Please transcribe every record below exactly as it appears.

# SUPPLIED ENTRIES

◆ ◆ ◆ ◆ ◆ ◆ ◆

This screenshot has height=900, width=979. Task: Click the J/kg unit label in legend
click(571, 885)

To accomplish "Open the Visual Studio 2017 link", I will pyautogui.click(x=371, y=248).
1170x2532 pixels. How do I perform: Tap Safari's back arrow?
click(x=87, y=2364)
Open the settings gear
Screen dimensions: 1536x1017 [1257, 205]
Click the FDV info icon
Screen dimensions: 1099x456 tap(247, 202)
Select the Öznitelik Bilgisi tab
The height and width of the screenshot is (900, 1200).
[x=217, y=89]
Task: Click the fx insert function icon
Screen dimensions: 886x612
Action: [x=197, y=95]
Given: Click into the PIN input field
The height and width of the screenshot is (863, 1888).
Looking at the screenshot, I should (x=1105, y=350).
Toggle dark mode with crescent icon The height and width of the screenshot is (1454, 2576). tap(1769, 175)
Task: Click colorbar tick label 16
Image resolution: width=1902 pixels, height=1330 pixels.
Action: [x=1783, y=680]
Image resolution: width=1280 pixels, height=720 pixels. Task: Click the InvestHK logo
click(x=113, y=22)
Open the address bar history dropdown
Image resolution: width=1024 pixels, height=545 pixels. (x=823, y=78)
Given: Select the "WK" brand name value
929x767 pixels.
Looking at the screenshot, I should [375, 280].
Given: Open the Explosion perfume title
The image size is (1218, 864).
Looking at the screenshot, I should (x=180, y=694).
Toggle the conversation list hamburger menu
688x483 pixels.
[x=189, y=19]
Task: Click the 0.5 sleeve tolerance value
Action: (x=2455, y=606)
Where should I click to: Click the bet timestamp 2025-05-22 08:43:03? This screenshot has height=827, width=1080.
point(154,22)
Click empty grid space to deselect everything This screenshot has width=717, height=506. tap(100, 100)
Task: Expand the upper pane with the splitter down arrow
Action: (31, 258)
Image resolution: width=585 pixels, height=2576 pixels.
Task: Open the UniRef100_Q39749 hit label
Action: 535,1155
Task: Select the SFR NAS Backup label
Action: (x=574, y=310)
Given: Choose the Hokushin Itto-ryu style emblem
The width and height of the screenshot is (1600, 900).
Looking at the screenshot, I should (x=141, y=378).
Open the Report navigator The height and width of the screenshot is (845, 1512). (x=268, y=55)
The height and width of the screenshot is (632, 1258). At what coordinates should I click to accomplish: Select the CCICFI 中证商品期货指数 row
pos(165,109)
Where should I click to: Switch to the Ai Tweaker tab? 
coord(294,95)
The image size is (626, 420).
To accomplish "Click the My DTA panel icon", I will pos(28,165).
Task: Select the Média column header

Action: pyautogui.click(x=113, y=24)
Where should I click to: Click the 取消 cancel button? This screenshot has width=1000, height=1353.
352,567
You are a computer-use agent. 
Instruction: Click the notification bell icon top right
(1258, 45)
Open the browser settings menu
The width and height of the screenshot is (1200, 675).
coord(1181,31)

◆ ◆ ◆ ◆ ◆ ◆ ◆

# TASK RESULT
This screenshot has height=900, width=979. Task: Click the J/kg unit label in legend
click(571, 885)

To accomplish "Open the Visual Studio 2017 link", I will pyautogui.click(x=371, y=248).
1170x2532 pixels. How do I perform: Tap Safari's back arrow?
click(x=87, y=2364)
Open the settings gear
Screen dimensions: 1536x1017 [1257, 205]
Click the FDV info icon
Screen dimensions: 1099x456 tap(247, 202)
Select the Öznitelik Bilgisi tab
The height and width of the screenshot is (900, 1200).
[x=217, y=89]
Task: Click the fx insert function icon
Screen dimensions: 886x612
Action: [x=197, y=95]
Given: Click into the PIN input field
The height and width of the screenshot is (863, 1888).
Looking at the screenshot, I should (x=1105, y=350).
Toggle dark mode with crescent icon The height and width of the screenshot is (1454, 2576). tap(1769, 175)
Task: Click colorbar tick label 16
Image resolution: width=1902 pixels, height=1330 pixels.
Action: [x=1783, y=680]
Image resolution: width=1280 pixels, height=720 pixels. Task: Click the InvestHK logo
click(x=113, y=22)
Open the address bar history dropdown
Image resolution: width=1024 pixels, height=545 pixels. (x=823, y=78)
Given: Select the "WK" brand name value
929x767 pixels.
Looking at the screenshot, I should [375, 280].
Given: Open the Explosion perfume title
The image size is (1218, 864).
Looking at the screenshot, I should (x=180, y=694).
Toggle the conversation list hamburger menu
688x483 pixels.
[x=189, y=19]
Task: Click the 0.5 sleeve tolerance value
Action: (x=2455, y=606)
Where should I click to: Click the bet timestamp 2025-05-22 08:43:03? This screenshot has height=827, width=1080.
point(154,22)
Click empty grid space to deselect everything This screenshot has width=717, height=506. tap(100, 100)
Task: Expand the upper pane with the splitter down arrow
Action: (31, 258)
Image resolution: width=585 pixels, height=2576 pixels.
Task: Open the UniRef100_Q39749 hit label
Action: 535,1155
Task: Select the SFR NAS Backup label
Action: (x=574, y=310)
Given: Choose the Hokushin Itto-ryu style emblem
The width and height of the screenshot is (1600, 900).
Looking at the screenshot, I should (x=141, y=378).
Open the Report navigator The height and width of the screenshot is (845, 1512). (x=268, y=55)
The height and width of the screenshot is (632, 1258). At what coordinates should I click to accomplish: Select the CCICFI 中证商品期货指数 row
pos(165,109)
Where should I click to: Switch to the Ai Tweaker tab? 
coord(294,95)
The image size is (626, 420).
To accomplish "Click the My DTA panel icon", I will pos(28,165).
Task: Select the Média column header

Action: pyautogui.click(x=113, y=24)
Where should I click to: Click the 取消 cancel button? This screenshot has width=1000, height=1353.
352,567
You are a computer-use agent. 
Instruction: Click the notification bell icon top right
(1258, 45)
Open the browser settings menu
The width and height of the screenshot is (1200, 675).
coord(1181,31)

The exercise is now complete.